(Dataset entries)
[Start of section]
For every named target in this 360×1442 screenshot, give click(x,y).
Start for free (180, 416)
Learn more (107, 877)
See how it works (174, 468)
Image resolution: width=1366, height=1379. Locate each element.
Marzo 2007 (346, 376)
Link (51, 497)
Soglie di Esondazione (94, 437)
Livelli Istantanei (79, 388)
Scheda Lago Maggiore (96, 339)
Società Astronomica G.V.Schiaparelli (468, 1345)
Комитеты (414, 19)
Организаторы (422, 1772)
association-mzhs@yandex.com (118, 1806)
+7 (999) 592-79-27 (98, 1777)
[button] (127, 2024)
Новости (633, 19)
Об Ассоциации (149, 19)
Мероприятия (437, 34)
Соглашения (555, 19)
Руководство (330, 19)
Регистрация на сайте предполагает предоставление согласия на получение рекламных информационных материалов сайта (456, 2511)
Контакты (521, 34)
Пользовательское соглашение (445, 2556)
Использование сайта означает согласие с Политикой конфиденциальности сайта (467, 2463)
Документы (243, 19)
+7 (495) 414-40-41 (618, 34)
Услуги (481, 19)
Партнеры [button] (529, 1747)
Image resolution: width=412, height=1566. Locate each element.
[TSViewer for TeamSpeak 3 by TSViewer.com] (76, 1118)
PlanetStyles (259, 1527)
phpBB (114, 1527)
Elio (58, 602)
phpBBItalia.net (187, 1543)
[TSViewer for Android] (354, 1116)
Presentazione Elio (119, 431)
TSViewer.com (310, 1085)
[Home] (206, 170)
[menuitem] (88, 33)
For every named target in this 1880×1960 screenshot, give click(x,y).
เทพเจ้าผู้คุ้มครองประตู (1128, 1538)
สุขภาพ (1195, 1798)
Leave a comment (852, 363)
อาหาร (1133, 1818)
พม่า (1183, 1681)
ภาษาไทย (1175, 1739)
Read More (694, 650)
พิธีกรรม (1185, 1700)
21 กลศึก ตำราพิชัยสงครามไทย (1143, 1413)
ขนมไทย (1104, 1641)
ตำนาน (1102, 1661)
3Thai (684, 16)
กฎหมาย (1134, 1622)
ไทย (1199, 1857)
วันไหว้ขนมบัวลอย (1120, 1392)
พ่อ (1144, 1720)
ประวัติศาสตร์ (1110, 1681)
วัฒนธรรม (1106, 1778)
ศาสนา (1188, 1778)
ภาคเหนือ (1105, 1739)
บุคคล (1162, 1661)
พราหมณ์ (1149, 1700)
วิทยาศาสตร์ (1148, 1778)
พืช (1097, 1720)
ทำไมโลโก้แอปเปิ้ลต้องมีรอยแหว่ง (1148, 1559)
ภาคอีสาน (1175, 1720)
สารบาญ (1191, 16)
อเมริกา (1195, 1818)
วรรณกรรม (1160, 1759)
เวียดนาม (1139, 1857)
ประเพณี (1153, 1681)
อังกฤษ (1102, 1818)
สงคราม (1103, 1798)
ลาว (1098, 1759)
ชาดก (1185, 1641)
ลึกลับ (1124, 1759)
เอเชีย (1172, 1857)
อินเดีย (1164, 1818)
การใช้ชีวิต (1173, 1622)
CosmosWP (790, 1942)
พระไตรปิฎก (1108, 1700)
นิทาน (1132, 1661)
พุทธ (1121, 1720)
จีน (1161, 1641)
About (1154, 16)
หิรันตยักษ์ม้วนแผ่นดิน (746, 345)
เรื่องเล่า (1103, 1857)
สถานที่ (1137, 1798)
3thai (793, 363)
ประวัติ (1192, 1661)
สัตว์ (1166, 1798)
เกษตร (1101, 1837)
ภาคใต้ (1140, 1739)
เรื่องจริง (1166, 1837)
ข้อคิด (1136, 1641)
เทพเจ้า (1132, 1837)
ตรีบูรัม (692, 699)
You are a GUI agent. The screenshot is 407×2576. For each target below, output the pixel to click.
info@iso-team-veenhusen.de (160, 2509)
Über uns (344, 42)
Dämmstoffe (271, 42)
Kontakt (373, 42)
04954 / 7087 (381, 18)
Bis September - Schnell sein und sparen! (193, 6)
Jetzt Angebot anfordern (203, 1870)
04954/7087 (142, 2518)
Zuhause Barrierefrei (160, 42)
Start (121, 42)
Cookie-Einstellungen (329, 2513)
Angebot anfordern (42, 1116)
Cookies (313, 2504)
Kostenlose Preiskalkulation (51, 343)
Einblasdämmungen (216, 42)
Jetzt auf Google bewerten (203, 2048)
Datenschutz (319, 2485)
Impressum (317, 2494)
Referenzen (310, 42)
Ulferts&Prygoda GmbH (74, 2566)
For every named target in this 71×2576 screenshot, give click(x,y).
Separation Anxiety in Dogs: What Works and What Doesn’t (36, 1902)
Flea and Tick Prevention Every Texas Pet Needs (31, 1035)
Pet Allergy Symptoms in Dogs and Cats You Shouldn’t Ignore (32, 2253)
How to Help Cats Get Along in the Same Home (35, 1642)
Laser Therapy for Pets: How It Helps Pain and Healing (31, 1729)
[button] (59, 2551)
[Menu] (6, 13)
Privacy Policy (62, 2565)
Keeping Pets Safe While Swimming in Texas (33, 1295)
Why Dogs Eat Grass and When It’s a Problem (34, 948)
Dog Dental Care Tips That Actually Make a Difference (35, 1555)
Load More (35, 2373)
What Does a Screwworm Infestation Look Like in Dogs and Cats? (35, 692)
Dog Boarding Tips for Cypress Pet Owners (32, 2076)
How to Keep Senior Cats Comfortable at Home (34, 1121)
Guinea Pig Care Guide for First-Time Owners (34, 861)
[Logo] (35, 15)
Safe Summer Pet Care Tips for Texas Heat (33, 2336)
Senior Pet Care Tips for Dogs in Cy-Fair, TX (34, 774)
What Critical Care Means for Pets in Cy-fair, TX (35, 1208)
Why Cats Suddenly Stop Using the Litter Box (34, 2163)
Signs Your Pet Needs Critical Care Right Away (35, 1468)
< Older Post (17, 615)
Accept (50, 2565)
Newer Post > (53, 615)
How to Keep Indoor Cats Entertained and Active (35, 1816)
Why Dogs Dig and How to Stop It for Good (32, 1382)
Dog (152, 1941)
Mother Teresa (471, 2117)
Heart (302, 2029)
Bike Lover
[End of section]
# WORK REQUEST:
Could you set down, exactly as written, the lines above between the one holding "phpBB (114, 1527)" and the one holding "อังกฤษ (1102, 1818)", inclusive, and nothing more?

# SOLUTION:
phpBB (114, 1527)
Elio (58, 602)
phpBBItalia.net (187, 1543)
[TSViewer for Android] (354, 1116)
Presentazione Elio (119, 431)
TSViewer.com (310, 1085)
[Home] (206, 170)
[menuitem] (88, 33)
For every named target in this 1880×1960 screenshot, give click(x,y).
เทพเจ้าผู้คุ้มครองประตู (1128, 1538)
สุขภาพ (1195, 1798)
Leave a comment (852, 363)
อาหาร (1133, 1818)
พม่า (1183, 1681)
ภาษาไทย (1175, 1739)
Read More (694, 650)
พิธีกรรม (1185, 1700)
21 กลศึก ตำราพิชัยสงครามไทย (1143, 1413)
ขนมไทย (1104, 1641)
ตำนาน (1102, 1661)
3Thai (684, 16)
กฎหมาย (1134, 1622)
ไทย (1199, 1857)
วันไหว้ขนมบัวลอย (1120, 1392)
พ่อ (1144, 1720)
ประวัติศาสตร์ (1110, 1681)
วัฒนธรรม (1106, 1778)
ศาสนา (1188, 1778)
ภาคเหนือ (1105, 1739)
บุคคล (1162, 1661)
พราหมณ์ (1149, 1700)
วิทยาศาสตร์ (1148, 1778)
พืช (1097, 1720)
ทำไมโลโก้แอปเปิ้ลต้องมีรอยแหว่ง (1148, 1559)
ภาคอีสาน (1175, 1720)
สารบาญ (1191, 16)
อเมริกา (1195, 1818)
วรรณกรรม (1160, 1759)
เวียดนาม (1139, 1857)
ประเพณี (1153, 1681)
อังกฤษ (1102, 1818)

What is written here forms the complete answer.